Dina duduk di meja belajarnya yang kecil, matanya terpaku pada sebuah buku catatan tua yang penuh dengan coretan. Udara pagi masih sejuk, tapi pikirannya terasa panas. Kertas-kertas bertumpuk di sebelahnya, berisi cerita-cerita pendek yang ia tulis diam-diam. Dina bermimpi menjadi penulis terkenal suatu hari nanti, tapi mimpinya terasa jauh, terlalu tinggi untuk diraih.

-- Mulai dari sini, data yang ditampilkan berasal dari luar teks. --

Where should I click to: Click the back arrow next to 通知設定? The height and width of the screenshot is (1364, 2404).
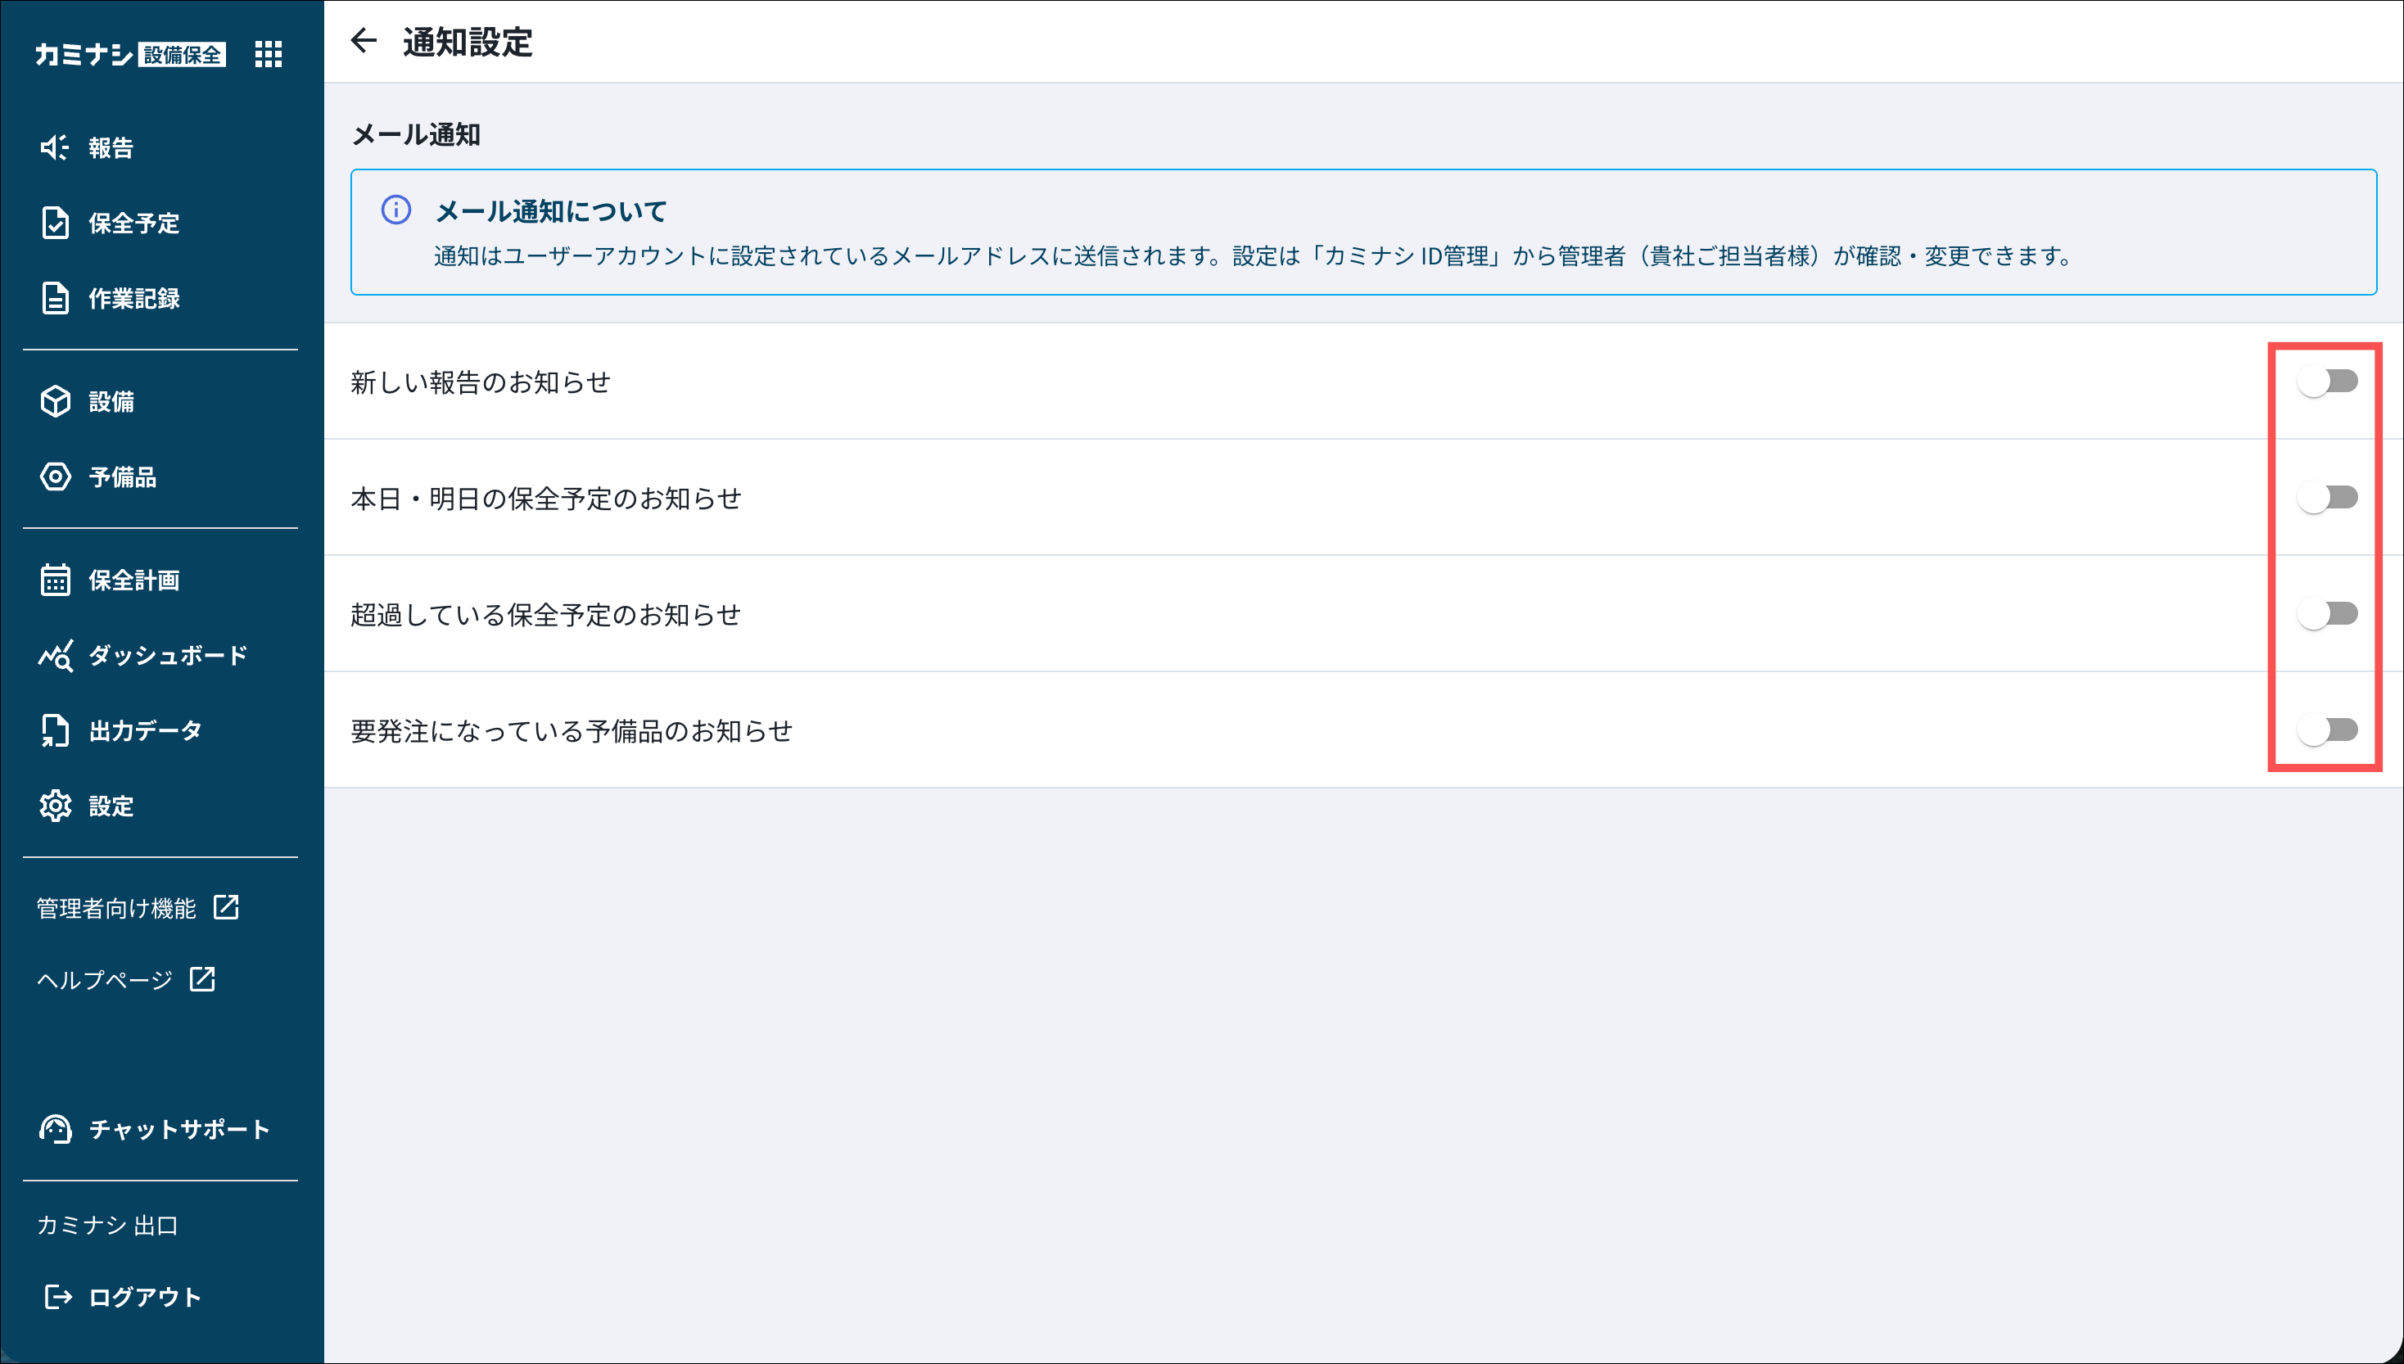click(364, 40)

Di luar kamar, terdengar suara langkah-langkah cepat. Ibu Dina, yang setiap pagi sibuk menyiapkan dagangannya, tampak terburu-buru. Dina mendengar ibunya menggeser kursi di dapur, mungkin untuk mengecek sesuatu di rak atas. Tidak ada hari tanpa kesibukan bagi ibunya, tapi Dina merasa semua itu biasa saja---ia sudah terlalu terbiasa dengan pemandangan itu.
"Dina! Sarapan udah siap!" panggil ibunya dari dapur.

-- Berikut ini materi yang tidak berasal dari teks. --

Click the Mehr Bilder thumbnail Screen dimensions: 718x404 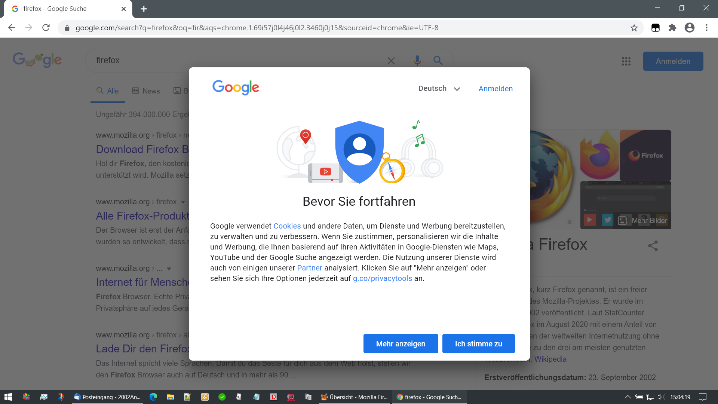(643, 220)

Dina tidak langsung menjawab. Ia menatap hasil tulisannya, mengernyit. Cerita itu belum selesai, tapi ia merasa tidak cukup waktu untuk menyempurnakannya. Suara panggilan ibunya terdengar lagi, kali ini lebih tegas. Dina menghela napas panjang dan menutup buku catatannya dengan kasar.
Di meja makan, ibunya menyajikan nasi goreng sederhana. Dina mengambil piring tanpa banyak bicara. Ibunya duduk di seberang, memperhatikan Dina dengan wajah lelah tapi tetap tenang.
"Kamu belakangan ini sering ngurung diri di kamar. Lagi sibuk apa?" tanya ibunya pelan.
Dina hanya mengangkat bahu. "Cuma belajar, Bu."
Ibunya mengangguk, walau raut wajahnya menunjukkan bahwa ia tahu Dina menyembunyikan sesuatu. Tapi seperti biasa, ibunya memilih tidak memaksa. Dina kadang merasa lega dengan sikap itu, tapi di sisi lain, ia juga merasa jengkel. Kenapa ibunya tidak pernah benar-benar ingin tahu?
--
Setelah sarapan, Dina langsung bergegas ke sekolah. Di sana, ia bertemu dengan Rina, sahabatnya sejak kecil. Rina selalu tahu kapan Dina sedang tidak baik-baik saja.
"Dina, kamu kenapa? Mukanya kusut banget pagi ini," tanya Rina sambil melirik tas besar yang Dina bawa.